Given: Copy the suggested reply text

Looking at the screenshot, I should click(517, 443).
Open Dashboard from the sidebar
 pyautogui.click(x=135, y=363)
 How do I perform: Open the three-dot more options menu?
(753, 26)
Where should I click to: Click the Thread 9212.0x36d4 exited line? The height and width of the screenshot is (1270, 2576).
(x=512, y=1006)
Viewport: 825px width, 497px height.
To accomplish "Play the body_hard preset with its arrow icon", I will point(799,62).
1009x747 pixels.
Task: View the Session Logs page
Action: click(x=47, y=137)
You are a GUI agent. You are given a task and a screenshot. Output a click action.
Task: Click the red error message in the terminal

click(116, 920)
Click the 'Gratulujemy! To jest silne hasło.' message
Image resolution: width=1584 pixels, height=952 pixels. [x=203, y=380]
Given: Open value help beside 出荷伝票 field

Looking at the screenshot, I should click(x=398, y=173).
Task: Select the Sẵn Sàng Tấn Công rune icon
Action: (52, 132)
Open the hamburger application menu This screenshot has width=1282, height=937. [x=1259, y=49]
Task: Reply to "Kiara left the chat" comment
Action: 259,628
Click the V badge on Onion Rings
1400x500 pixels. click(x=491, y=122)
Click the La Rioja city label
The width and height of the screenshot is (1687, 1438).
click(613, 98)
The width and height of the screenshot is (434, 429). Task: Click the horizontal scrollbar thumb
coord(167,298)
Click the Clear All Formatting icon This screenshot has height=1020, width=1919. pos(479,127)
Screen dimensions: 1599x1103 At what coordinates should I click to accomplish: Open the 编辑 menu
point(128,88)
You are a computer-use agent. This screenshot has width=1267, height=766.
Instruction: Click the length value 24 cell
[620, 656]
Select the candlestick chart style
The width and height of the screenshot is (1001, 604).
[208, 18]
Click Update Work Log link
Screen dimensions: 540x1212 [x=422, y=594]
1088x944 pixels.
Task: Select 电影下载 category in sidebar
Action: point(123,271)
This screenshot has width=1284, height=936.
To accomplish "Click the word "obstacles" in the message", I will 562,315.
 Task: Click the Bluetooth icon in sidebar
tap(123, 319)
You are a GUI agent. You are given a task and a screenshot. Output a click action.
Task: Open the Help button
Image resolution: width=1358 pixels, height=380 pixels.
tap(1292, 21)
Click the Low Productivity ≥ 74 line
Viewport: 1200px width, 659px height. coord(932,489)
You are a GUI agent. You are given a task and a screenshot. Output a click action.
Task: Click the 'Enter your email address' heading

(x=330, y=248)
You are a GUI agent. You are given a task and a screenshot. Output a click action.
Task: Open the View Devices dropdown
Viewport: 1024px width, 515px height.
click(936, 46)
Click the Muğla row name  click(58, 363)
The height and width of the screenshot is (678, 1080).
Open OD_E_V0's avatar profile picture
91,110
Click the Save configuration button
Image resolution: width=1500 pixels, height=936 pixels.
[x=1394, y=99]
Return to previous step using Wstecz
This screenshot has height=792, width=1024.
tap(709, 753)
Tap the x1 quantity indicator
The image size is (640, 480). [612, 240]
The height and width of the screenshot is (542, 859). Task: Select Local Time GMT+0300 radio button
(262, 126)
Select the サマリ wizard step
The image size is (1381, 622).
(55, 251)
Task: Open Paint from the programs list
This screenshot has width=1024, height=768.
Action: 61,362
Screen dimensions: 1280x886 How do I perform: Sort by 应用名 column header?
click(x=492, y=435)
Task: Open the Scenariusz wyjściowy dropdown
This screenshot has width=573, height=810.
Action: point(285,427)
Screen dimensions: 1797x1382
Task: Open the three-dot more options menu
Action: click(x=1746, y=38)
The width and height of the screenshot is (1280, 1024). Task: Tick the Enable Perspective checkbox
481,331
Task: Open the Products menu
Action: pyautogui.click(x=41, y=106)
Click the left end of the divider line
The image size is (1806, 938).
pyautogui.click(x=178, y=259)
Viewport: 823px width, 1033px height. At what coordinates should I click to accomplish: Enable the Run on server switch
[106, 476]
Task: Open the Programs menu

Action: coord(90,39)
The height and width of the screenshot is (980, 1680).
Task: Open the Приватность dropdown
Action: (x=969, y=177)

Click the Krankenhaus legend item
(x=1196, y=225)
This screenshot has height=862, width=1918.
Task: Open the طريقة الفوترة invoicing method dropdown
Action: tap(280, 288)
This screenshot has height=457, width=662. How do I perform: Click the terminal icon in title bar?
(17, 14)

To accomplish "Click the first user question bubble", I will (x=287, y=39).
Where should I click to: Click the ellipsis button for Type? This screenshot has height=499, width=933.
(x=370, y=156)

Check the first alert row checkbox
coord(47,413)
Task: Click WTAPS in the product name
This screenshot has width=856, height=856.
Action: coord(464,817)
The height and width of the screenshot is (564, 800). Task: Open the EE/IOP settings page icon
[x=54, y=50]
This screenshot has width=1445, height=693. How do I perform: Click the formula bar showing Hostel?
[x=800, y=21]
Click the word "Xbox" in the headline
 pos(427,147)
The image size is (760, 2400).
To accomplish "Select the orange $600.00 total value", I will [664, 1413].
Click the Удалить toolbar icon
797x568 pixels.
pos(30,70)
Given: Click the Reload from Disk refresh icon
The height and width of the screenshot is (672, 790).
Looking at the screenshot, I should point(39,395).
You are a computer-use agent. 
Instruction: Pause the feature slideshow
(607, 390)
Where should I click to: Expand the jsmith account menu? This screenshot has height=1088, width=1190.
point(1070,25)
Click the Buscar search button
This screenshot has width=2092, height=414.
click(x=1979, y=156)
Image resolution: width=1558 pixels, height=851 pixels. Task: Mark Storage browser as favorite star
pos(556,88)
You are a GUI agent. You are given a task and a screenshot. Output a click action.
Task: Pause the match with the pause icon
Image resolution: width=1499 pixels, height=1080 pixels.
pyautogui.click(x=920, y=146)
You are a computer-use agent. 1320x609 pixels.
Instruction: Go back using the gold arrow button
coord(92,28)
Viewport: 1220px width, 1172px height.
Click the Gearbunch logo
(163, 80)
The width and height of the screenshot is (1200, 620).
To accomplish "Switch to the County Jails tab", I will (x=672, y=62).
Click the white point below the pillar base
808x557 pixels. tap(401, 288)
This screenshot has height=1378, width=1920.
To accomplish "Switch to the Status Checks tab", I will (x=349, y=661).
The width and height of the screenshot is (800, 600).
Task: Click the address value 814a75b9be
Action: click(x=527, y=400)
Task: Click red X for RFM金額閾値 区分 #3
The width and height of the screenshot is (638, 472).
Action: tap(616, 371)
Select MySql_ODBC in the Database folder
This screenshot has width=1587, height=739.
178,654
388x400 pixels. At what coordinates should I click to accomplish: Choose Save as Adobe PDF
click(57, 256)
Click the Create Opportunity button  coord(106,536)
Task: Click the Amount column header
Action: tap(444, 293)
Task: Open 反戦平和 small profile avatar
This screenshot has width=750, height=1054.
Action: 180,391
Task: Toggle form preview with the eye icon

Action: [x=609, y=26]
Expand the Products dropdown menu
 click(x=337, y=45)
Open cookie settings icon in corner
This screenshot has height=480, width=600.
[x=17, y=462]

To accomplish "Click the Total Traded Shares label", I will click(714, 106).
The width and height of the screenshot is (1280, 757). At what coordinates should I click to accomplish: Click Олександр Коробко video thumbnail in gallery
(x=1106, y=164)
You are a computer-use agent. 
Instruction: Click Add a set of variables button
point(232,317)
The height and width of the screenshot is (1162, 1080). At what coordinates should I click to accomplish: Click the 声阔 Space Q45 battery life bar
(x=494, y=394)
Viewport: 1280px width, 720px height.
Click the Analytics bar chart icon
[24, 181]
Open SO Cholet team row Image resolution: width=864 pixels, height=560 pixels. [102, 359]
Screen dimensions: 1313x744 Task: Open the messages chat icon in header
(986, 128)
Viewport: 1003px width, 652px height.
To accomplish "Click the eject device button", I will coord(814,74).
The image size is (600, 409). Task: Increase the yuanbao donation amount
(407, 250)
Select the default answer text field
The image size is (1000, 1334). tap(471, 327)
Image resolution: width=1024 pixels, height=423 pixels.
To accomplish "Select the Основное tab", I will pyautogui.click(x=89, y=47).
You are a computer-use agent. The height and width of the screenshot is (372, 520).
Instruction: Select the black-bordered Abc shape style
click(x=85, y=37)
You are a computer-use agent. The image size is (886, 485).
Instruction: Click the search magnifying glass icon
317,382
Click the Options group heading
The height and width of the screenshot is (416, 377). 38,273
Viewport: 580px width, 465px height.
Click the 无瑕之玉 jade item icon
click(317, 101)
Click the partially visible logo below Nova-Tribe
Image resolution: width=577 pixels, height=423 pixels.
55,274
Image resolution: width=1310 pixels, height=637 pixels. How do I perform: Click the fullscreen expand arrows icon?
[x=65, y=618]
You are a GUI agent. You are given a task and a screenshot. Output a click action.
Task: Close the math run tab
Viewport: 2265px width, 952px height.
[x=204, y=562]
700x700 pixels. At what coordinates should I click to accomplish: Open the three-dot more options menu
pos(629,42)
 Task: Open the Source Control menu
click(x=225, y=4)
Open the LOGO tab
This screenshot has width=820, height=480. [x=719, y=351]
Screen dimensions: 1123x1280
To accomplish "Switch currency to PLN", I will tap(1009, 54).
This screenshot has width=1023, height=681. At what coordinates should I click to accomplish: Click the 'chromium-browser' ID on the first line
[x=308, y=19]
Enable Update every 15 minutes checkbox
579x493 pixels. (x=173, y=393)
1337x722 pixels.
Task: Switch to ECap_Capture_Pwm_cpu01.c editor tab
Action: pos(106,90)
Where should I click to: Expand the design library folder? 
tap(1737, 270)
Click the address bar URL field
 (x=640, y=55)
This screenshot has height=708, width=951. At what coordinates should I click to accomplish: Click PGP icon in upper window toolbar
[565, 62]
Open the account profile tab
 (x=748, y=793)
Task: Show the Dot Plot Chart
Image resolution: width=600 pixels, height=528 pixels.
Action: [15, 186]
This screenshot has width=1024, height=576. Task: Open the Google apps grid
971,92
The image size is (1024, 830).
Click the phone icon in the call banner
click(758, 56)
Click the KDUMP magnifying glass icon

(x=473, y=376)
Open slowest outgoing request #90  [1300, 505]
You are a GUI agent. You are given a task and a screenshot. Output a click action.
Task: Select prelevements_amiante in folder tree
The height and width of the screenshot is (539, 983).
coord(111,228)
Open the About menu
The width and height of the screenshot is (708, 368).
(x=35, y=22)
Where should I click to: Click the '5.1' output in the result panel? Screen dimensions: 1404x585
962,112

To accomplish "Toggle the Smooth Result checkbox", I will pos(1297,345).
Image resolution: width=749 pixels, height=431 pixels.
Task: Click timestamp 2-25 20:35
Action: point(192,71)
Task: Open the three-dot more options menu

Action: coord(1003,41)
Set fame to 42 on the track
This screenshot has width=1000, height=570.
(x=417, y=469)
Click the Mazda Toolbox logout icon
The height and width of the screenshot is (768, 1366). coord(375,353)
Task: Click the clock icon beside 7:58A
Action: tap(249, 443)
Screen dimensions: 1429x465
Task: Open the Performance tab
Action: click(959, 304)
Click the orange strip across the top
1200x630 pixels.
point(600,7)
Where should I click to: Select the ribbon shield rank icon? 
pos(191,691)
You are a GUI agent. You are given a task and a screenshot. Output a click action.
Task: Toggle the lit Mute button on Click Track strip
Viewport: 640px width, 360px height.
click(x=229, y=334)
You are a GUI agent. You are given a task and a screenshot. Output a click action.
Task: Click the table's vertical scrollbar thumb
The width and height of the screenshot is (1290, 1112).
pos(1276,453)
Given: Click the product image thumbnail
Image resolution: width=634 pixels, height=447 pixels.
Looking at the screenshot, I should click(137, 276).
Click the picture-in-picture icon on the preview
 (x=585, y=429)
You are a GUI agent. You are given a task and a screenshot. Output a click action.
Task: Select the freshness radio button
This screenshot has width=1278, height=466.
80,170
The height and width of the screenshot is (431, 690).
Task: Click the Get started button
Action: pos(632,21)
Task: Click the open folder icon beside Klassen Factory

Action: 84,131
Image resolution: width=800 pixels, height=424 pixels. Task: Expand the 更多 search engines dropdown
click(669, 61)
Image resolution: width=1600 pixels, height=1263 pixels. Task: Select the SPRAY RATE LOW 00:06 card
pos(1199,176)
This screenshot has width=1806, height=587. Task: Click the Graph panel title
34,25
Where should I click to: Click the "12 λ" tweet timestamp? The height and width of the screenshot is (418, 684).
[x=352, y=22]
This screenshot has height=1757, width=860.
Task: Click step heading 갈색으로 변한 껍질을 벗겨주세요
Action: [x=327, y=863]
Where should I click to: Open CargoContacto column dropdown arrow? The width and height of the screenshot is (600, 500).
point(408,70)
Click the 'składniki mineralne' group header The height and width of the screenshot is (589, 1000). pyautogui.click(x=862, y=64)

Exercise goal
Copy out only the lines above from the one with "Task: Click WTAPS in the product name" to the one with "Given: Click the Reload", inclusive, exactly as they stand.

Reply to the exercise
Task: Click WTAPS in the product name
This screenshot has width=856, height=856.
Action: coord(464,817)
The height and width of the screenshot is (564, 800). Task: Open the EE/IOP settings page icon
[x=54, y=50]
This screenshot has width=1445, height=693. How do I perform: Click the formula bar showing Hostel?
[x=800, y=21]
Click the word "Xbox" in the headline
 pos(427,147)
The image size is (760, 2400).
To accomplish "Select the orange $600.00 total value", I will [664, 1413].
Click the Удалить toolbar icon
797x568 pixels.
pos(30,70)
Given: Click the Reload from Disk refresh icon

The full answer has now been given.